# TASK TO COMPLETE:
Report how many lines of the data below contain "items". Give nothing besides the number.

# STUDY MATERIAL:
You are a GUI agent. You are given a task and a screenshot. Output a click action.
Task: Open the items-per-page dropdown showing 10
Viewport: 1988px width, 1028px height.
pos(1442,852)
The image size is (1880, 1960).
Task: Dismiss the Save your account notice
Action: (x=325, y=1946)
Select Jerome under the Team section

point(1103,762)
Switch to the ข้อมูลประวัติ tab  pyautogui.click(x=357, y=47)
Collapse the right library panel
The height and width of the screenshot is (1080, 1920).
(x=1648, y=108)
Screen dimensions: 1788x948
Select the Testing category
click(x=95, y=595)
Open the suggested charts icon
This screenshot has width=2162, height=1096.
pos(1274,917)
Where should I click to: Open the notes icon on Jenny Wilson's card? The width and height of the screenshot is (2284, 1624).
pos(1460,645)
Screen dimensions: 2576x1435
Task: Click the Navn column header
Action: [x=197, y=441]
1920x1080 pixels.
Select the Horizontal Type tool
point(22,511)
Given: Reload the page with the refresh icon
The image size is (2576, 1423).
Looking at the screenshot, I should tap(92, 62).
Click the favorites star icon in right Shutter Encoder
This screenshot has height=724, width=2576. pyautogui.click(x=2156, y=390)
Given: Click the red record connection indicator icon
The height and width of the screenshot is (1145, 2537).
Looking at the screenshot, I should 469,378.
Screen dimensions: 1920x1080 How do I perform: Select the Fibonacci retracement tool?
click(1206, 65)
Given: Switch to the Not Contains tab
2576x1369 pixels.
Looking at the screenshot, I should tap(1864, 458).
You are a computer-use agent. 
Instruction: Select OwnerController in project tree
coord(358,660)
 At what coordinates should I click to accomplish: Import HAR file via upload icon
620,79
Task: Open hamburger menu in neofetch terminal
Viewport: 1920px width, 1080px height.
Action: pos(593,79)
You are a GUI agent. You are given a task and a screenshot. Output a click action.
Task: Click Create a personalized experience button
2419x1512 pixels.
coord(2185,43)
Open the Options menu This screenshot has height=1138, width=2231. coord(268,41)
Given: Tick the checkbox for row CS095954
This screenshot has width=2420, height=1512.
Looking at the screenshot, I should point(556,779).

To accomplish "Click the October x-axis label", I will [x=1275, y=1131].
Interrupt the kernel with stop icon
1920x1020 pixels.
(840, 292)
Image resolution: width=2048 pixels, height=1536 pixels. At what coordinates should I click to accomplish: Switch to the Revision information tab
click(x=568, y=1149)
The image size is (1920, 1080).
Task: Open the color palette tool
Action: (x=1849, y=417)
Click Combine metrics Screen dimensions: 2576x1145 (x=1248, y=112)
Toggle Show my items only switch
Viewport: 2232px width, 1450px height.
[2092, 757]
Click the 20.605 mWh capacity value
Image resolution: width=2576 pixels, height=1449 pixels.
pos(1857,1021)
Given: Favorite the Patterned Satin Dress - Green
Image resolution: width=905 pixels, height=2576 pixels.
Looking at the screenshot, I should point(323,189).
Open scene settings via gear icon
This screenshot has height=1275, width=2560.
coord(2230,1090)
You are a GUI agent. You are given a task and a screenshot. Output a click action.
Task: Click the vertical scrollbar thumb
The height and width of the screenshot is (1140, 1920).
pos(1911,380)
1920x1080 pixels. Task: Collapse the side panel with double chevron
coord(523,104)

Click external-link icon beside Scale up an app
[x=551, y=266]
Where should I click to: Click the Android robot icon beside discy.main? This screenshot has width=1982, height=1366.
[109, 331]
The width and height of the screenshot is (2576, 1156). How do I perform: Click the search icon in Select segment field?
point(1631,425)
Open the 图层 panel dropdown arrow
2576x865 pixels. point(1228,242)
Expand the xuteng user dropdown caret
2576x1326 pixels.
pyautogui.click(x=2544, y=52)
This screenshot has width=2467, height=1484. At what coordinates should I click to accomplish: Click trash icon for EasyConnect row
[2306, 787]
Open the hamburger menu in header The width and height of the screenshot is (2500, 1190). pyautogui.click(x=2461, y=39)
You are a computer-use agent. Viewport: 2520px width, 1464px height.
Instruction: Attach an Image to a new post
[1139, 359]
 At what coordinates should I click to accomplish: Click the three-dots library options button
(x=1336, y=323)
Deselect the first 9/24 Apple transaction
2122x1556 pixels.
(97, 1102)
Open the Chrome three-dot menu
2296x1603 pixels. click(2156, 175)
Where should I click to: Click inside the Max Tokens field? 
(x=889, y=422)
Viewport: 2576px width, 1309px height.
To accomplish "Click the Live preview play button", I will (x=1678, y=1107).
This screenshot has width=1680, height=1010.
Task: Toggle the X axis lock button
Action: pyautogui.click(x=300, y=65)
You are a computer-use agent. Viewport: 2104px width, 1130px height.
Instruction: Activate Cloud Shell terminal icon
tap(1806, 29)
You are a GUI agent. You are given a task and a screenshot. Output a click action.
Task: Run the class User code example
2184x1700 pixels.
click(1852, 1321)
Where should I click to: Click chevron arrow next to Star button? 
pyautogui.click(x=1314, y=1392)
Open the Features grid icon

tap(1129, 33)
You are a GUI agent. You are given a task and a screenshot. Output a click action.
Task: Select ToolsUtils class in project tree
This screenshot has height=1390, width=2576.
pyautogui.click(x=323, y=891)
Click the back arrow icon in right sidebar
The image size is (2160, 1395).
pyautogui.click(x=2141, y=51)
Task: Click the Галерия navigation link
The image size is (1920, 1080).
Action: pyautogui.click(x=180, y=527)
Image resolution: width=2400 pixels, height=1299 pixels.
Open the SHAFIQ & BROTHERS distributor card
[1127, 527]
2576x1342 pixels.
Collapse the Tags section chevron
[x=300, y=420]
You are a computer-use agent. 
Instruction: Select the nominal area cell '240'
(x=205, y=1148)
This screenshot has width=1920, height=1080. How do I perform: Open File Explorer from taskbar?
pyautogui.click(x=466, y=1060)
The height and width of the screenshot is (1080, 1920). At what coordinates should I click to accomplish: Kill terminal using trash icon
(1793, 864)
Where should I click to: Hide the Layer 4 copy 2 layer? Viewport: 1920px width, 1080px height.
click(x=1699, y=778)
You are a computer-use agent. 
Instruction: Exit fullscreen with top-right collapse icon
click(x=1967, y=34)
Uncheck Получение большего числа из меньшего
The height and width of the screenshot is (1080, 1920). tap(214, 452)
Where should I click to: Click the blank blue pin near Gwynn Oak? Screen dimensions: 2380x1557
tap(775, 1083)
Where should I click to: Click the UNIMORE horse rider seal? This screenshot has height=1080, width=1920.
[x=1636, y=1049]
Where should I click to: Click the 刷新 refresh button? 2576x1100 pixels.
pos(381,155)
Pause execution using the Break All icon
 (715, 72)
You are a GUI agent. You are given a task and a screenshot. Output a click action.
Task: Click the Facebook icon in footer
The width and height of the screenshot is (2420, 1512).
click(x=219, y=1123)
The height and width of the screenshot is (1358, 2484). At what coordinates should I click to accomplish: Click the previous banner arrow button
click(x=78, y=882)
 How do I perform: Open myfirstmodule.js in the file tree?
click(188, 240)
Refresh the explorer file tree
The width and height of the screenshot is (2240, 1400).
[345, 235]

# FINAL ANSWER:
2